A backdoor is malware that is used by cybercriminals to gain unauthorized remote access to a computer system through a security vulnerability. The backdoor runs in the background and hides from the user. It is very similar to other malicious viruses and is therefore quite difficult to detect. A backdoor is one of the most dangerous types of parasites, as it gives hackers the ability to perform any possible action on an infected computer. An attacker can use a backdoor to spy on a user, manage their files, install additional software or dangerous threats, control the entire PC system, and attack other hosts. The backdoor often has additional, destructive capabilities, such as taking screenshots, infecting and encrypting files. Such a parasite is a combination of various, secret and secure threats that work on their own and do not require control at all.

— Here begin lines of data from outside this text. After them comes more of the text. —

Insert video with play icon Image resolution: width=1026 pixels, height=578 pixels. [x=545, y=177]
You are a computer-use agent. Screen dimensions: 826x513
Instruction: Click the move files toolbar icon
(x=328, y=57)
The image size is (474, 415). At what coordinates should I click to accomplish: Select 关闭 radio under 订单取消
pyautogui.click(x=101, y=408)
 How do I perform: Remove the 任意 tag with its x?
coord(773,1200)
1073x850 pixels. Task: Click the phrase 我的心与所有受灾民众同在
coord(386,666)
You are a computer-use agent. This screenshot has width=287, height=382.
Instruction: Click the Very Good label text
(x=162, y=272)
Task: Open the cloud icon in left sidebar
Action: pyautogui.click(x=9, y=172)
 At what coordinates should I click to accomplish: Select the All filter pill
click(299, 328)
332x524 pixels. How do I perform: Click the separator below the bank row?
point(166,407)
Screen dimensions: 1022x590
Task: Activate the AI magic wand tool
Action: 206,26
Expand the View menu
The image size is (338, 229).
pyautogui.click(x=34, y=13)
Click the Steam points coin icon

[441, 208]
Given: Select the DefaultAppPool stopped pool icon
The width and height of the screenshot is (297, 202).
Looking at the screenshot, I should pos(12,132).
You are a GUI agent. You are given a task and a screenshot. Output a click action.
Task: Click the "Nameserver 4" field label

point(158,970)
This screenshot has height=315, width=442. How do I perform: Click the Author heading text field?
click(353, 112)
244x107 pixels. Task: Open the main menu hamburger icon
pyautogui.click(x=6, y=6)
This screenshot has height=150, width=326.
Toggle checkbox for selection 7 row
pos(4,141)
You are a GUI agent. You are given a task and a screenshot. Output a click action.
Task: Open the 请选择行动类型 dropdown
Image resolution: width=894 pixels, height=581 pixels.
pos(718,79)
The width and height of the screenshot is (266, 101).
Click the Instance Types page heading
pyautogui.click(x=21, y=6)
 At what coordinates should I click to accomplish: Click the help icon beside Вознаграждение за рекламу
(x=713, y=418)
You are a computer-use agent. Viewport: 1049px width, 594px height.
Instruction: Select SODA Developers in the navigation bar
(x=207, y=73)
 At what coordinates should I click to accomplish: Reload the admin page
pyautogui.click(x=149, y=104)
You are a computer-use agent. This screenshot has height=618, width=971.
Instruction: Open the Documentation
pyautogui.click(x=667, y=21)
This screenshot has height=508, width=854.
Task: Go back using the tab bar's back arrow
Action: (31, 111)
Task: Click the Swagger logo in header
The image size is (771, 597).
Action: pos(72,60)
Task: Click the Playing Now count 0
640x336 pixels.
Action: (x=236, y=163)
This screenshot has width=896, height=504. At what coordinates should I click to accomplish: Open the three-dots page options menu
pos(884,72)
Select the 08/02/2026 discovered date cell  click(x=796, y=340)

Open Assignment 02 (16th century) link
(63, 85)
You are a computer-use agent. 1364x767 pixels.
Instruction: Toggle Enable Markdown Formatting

Analysis of research. We live in a society where information and access to it are very important. Personal passwords, e-mail addresses, any personal information becomes the object of increased attention and value. Many companies are interested in "live" email addresses to which you can send advertising, information about the sites you visit the most, and so on. It is clear that obtaining this kind of information can be done, for example, in the framework of sociological research. However, sometimes to get it go through the use of covert cyber espionage programs. Malicious programs are created that spy on users and send the received personal information to certain sites, or secretly open access to personal PCs to interested persons. This is a kind of spyware that belongs to such types as backdoor and spyware.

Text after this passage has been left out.